I don't know how to go about the 2-stage training. I just let it train once, and then call inference. However, my results are really bad. Would really appreciate if you can guide me a bit about training/ and if my config.json looks fine. And how many steps should I train before stopping, from the validation and train loss it looks fine as both are going down. I don't know how to interpret the attention plots though.
What's the GPU memory requirements to run this model? Doesn't look like I can run it on a 8GB 2070 Super even if I reduce batch size to 1. Any other ways to squeeze into this memory?

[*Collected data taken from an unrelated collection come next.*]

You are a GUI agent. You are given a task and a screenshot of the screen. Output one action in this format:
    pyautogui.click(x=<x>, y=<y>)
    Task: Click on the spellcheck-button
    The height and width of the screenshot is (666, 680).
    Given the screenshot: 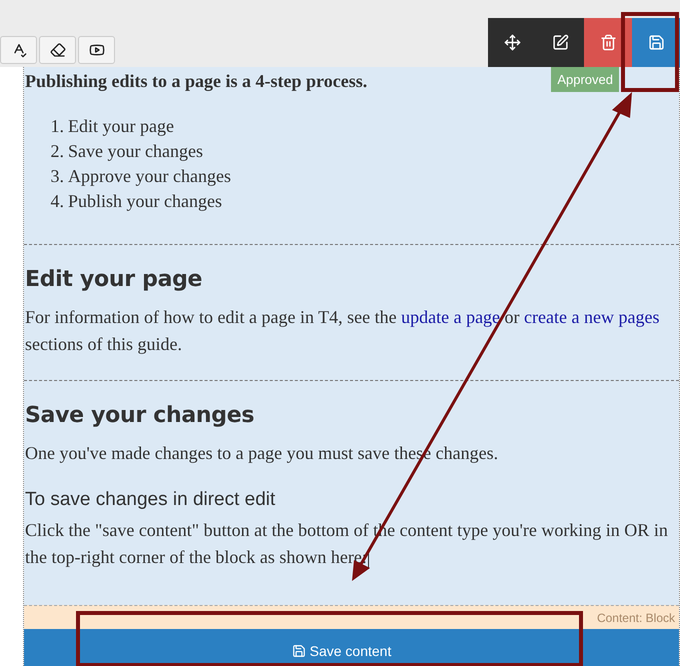 What is the action you would take?
    pyautogui.click(x=18, y=50)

What's the GPU memory requirements to run this model? Doesn't look like I can run it on a 8GB 2070 Super even if I reduce batch size to 1. Any other ways to squeeze into this memory?
See my answer to #119
@shehrum you need to first train with the attention prior enabled and then disable it and resume training once the attention looks good.
do you mean this setting?
attention prior enabled
"use_attn_prior": **true**,
"attn_prior_threshold": 0.0,
"prior_cache_path": "/attention_prior_cache",
then disable it
"use_attn_prior": **false**,
"attn_prior_threshold": 0.0,
"prior_cache_path": "/attention_prior_cache",
thx for info.
actually, i tried
Fine-tuning for few-shot speech synthesis sid0_sigma0.5_attnlayer0 has a clear attn map, while, sid0_sigma0.5_attnlayer1 failed to form a clear attn map.